**Exercise aim**
State the number of lines in these records that include the word "Dining", and add nothing to it.

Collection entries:
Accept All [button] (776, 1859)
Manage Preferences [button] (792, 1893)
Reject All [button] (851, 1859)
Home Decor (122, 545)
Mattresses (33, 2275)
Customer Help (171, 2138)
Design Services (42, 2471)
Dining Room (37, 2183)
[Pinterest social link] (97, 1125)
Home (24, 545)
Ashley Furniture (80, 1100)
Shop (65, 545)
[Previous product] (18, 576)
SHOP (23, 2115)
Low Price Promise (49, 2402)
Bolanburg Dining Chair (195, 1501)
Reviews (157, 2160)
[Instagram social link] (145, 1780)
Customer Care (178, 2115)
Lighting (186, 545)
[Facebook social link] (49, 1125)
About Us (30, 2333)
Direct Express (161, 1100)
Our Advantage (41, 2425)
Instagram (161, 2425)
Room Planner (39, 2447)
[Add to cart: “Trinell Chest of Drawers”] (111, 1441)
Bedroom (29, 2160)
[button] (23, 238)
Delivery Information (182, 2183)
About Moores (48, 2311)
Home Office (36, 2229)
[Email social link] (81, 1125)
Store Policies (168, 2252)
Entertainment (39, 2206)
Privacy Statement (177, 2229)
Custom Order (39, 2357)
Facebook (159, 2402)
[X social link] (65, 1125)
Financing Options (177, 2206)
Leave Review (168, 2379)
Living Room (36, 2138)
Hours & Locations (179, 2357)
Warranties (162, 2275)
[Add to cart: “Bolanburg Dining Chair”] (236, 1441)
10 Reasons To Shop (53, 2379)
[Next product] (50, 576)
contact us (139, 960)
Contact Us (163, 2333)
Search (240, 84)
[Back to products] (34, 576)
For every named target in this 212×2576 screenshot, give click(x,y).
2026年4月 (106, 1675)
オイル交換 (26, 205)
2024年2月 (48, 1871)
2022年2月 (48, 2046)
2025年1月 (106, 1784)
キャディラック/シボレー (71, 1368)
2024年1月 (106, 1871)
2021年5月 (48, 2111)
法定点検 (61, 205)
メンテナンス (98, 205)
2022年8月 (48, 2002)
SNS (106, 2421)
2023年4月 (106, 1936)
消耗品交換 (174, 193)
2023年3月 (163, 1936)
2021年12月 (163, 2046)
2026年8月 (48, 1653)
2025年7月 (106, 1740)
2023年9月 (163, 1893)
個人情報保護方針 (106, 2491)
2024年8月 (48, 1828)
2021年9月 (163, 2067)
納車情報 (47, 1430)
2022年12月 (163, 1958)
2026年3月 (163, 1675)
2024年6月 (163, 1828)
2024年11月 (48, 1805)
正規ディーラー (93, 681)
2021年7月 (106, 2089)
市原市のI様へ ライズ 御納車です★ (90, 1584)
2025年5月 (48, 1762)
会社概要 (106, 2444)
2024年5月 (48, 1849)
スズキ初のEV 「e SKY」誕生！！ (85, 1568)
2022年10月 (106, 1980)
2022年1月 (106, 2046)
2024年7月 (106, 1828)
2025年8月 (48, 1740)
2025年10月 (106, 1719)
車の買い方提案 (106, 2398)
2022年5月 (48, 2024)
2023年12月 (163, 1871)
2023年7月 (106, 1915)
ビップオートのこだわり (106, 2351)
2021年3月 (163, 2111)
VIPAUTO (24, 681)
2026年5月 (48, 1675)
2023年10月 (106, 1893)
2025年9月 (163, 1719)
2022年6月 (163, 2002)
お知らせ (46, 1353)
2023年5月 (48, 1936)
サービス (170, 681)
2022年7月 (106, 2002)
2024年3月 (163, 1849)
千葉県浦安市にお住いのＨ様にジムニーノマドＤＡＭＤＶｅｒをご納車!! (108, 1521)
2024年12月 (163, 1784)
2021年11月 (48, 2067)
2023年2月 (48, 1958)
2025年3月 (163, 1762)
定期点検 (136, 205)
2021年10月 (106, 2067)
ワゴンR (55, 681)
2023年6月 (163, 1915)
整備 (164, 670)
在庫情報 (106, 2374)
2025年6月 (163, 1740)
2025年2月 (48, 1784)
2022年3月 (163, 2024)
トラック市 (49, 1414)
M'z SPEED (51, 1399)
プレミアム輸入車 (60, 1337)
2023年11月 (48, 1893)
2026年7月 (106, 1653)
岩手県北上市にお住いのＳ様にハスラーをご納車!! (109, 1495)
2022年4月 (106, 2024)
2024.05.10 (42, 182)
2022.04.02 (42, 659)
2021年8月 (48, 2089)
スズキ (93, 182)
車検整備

**Solution to this problem**
3